The outputBufferIndex still return -1

If I change timeoutUS from 10000 to -1, it never go to next line

I've searched for a week but still no luck T_T

Why dequeueOutputBuffer always return -1?

What is the problem of my code?

Could you properly optimize my code to work correctly?

Thanks for your help.

Edit#1

Thanks @mstorsjo guide me to Packetization and i found useful infomation

How to process raw UDP packets so that they can be decoded by a decoder filter in a directshow source filter

Then i edited my code below

if((data[12] & 0x1f) == 28){
   if((data[13] & 0x80) == 0x80){ //found start bit
      inputBufferIndex = decoder.dequeueInputBuffer(-1);
      if (inputBufferIndex >= 0){
         inputBuffer = inputBuffers[inputBufferIndex];
         inputBuffer.clear();
         byte result = (byte)((bytes[12] & 0xe0) + (bytes[13] & 0x1f));
         inputBuffer.put(new byte[] {0,0,1});
         inputBuffer.put(result);
         inputBuffer.put(data,14, data.length-14);
      }

   } else if((data[13] &0x40) == 0x40){ //found stop bit
      inputBuffer.put(data, 14, data.length -14);
      decoder.queueInputBuffer(inputBufferIndex, 0, data.length, 0, 0);
      bufferInfo = new MediaCodec.BufferInfo();
      outputBufferIndex = decoder.dequeueOutputBuffer(bufferInfo, 10000);

      switch(outputBufferIndex)
      {
         case MediaCodec.INFO_OUTPUT_BUFFERS_CHANGED:
            outputBuffers = decoder.getOutputBuffers();
            Log.w("sss", "Output Buffers Changed");
            break;
         case MediaCodec.INFO_OUTPUT_FORMAT_CHANGED:
            Log.w("sss", "Output Format Changed");
            MediaFormat newFormat = decoder.getOutputFormat();
            Log.i("sss","New format : " + newFormat);

            break;
         case MediaCodec.INFO_TRY_AGAIN_LATER:
            Log.w("sss", "Try Again Later");
            break;
         default:
            outputBuffer = outputBuffers[outputBufferIndex];
            outputBuffer.position(bufferInfo.offset);
            outputBuffer.limit(bufferInfo.offset + bufferInfo.size);
            decoder.releaseOutputBuffer(outputBufferIndex, true);

      }
   } else {
      inputBuffer.put(data, 14, data.length -14);
   }
 }

Now i can see some picture but most of screen is gray

What should i do next??

Thank you.

2

2 Answers

1
votes

You can't just discard the RTP header and pretend that the rest of the packet is a normal H264 frame - it isn't. See RFC 6184 for an explanation of the format used when H264 is packetized into RTP. You need to undo this packetization to bring the data back into a format that a normal decoder can handle. You can have a look at libavformat/rtpdec_h264.c in libav/ffmpeg for an example on how to do this.

0
votes

This might be late, but I can see two possible problems.

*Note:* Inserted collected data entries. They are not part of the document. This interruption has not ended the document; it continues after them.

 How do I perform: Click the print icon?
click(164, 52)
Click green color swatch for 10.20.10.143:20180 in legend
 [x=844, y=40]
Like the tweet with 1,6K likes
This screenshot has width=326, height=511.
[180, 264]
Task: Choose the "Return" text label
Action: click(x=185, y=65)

1) You're only looking at NAL units with NAL type 28 (FU-A), but ffmpeg is sending NAL units with type 1, 24 and 28. The type 24 NAL units can be ignored without risk, but the type 1 NAL units can not be ignored (they have NRI > 0).

2) The rtp stream will not necessarily arrive in the order they are sent. Thus it is possible for a frame to be reconstructed in the wrong order. To ensure the right order you would have to look at the timestamps in the rtp headers.

A good library I found that does this is Anroid Streaming Client. You would need to modify it slightly to use the correct csd-0/csd-1 in the MediaFormat and to have the output buffer to an arbitrary surface instead of one from a SurfaceView.